The Commission’s discussion on these issues was webcast and I recommend that anyone interested in this issue watch the webcast.  On December 10 and 11, CPSC will be having workshops to better inform the agency on these and related issues.  Though registration for attendance is closed, you can view the proceedings on CPSC’s website.

I would welcome feedback from you on what other actions the Commission can take to make component testing a useful tool for ensuring safety while lessening the testing burdens imposed by the CPSIA.

Exposing Exposure For What It Is

Last Friday the Commission unanimously reached an important, eminently practical, and pretty obvious decision: there are children’s products that have more than 100 parts per million (ppm) of lead that should be allowed to be sold. That’s because removing lead at that trace level is not really feasible and that trace amount of lead will not cause a safety risk to a child.

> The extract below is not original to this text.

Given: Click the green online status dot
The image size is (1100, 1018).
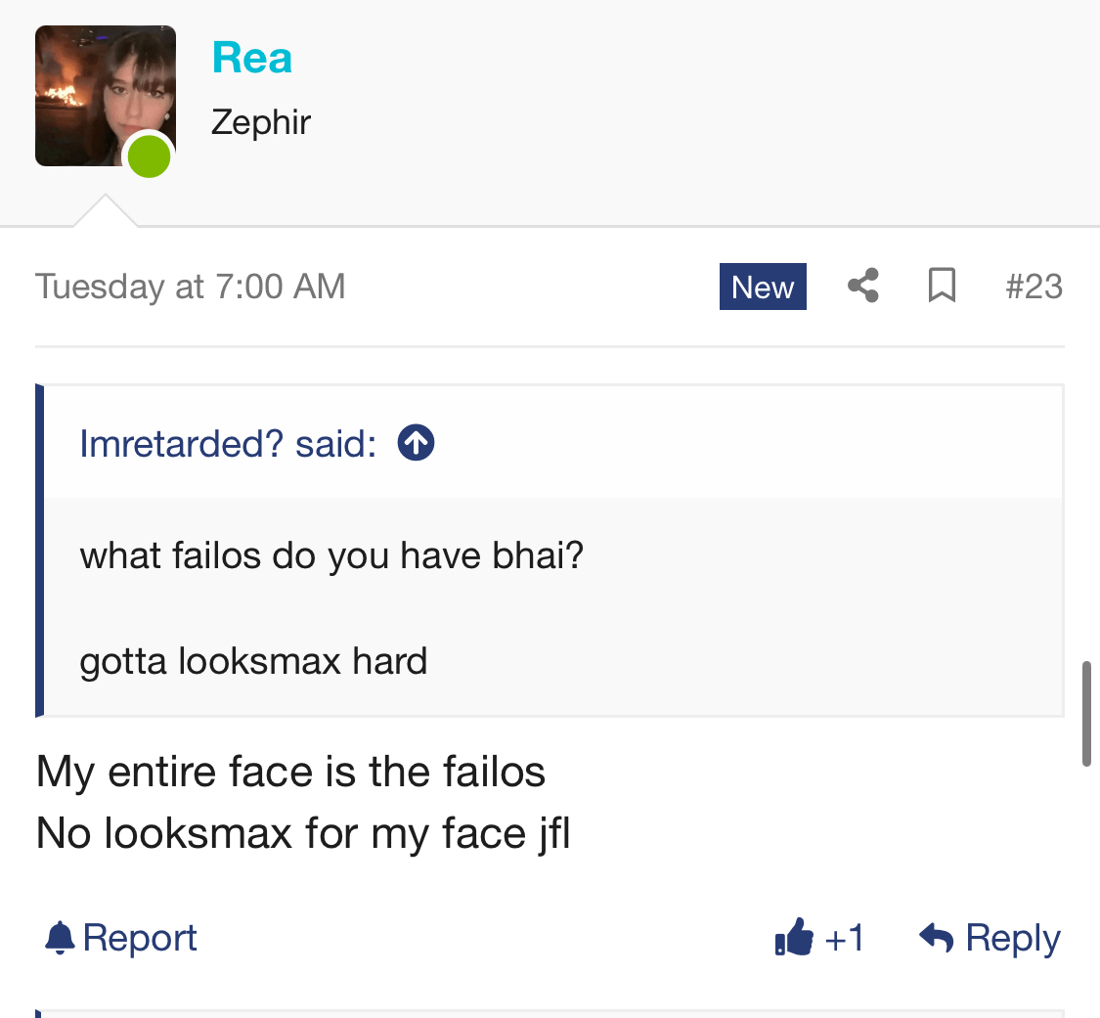Looking at the screenshot, I should [149, 156].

That’s a lot to say, but it says a lot.

Although last summer the agency said there was no technological reason not to impose a 100 ppm lead-content limit on children’s products, thanks to Public Law 112-28 (also known as H.R. 2715), we now have found a way to provide realistic exceptions to that rule. Why? Because in that law Congress emphasized that exposure to lead, not just the mere presence, is the key to determining the true risk of harm. If reducing lead content is not practicable or technologically feasible, if the product isn’t likely to be mouthed, and if using the product won’t measurably increase blood lead levels, then the product can be over 100 ppm—and be okay. There’s no health risk.

There are other components of children’s products, beyond those dealt with in the petition spurring this decision, which may similarly qualify. I hope the Commission continues to use this reasonable approach, albeit long overdue.

HOW MUCH TESTING IS TOO MUCH TESTING? Or, Button, Button, Who’s Got the Button? (and who tested the button? certified the button? materially changed the button? periodically tested the button? randomly sampled the button?)

Today the Commission is putting out for comment two proposed rules for doing the testing required by the CPSIA.   It is important that the basic rule be in place before the testing and certification stay of enforcement is lifted in February 2011.  Given the importance of this rule, we need to hear from the public about whether this proposal gets close to being right. 

This proposed rule, in an unprecedented way, puts federal regulators onto the factory floor.  The proposed rule is over 170 pages long and is by its nature very complex.  I am not confident we have written a rule that works for all the products under our jurisdiction.

One important aspect of the proposal deals with component testing and certification.  If suppliers of the paint or the resin or the buttons and zippers that go into a product are willing to test and certify for compliance, it is wasteful to also require the manufacturer who is using those components to repeat the testing.  This only makes sense.  However, if the components are going into children’s products, they need to be tested by a third party laboratory approved by the CPSC.  Further, the component maker is also responsible for doing periodic testing and for testing when a material change takes place, as is also required by the statute. 

We are hoping the component testing rule will result in the development of a market for third party tested components to especially help small businesses.  During my recent trip to China, I specifically asked various manufacturers whether component testing would address the concerns I was hearing about the immense costs of testing.  Several manufacturers told me they were already seeing tested components being advertised.  Others told me that for commodity type products, such as wire, it is unlikely such a market will develop.  I would be interested in your thoughts on how component testing will help you and what more we can do to develop this process.

In a statement I filed today, I lay out some of the serious concerns I have with the proposed rule.  This proposal will be open for comment for 75 days.  The text of the rule tells you the process for submitting comments.  I urge you to weigh in.  We need to hear from you before you’re told what testing you’ll have to do year after year, product after product.